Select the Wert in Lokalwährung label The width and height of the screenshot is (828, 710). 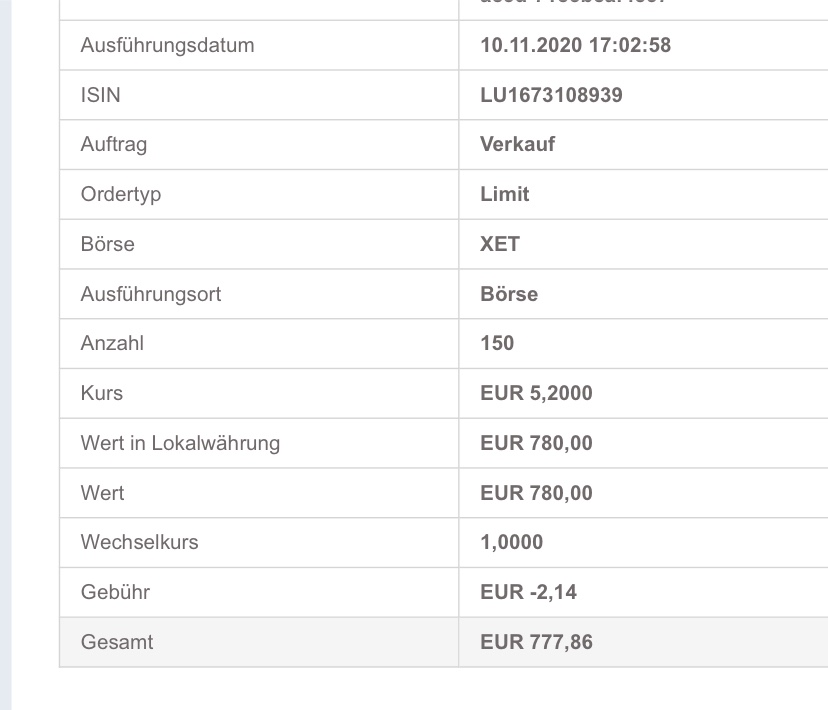point(180,443)
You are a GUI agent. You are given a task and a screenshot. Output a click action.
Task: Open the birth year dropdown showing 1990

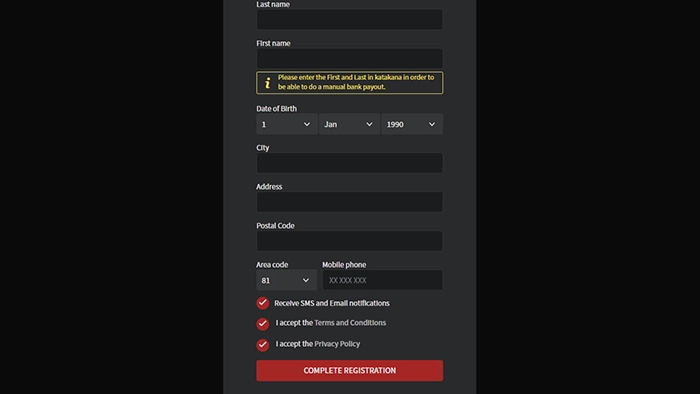(x=412, y=124)
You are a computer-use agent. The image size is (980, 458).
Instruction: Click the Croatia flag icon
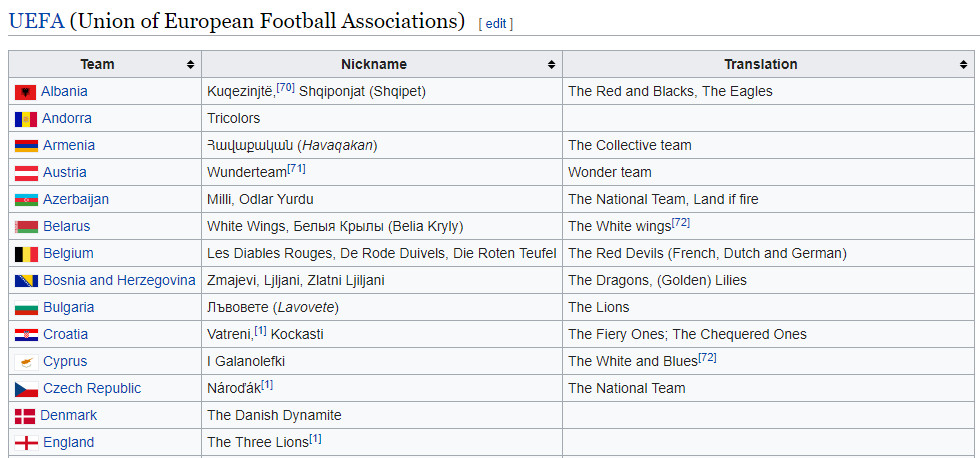pos(25,335)
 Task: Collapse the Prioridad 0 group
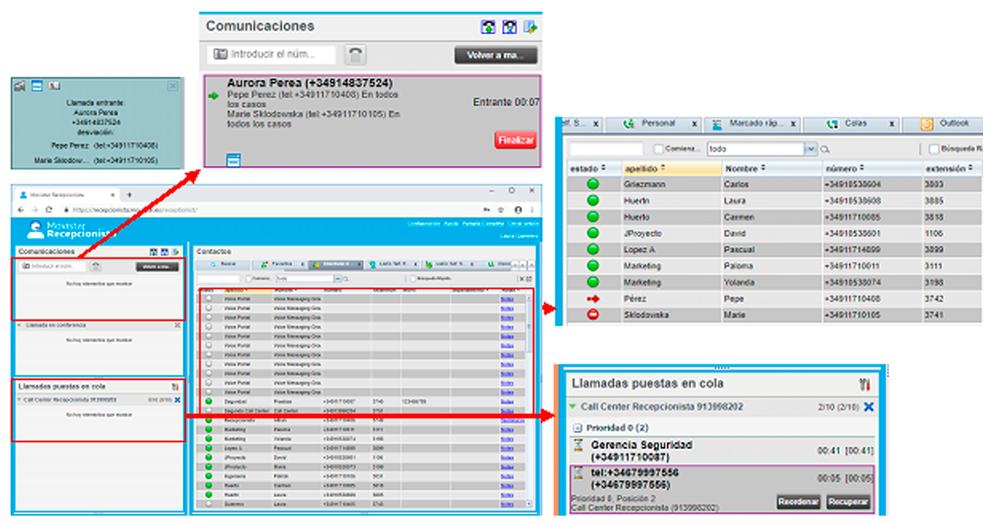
....
- [The task] Copy out exactly the lines between the line that contains "Instruction: Click the Croatia flag icon" and the last line of the records, both ends included; leave out every picture.

- [Finished task]
Instruction: Click the Croatia flag icon
pos(25,335)
 Task: Collapse the Prioridad 0 group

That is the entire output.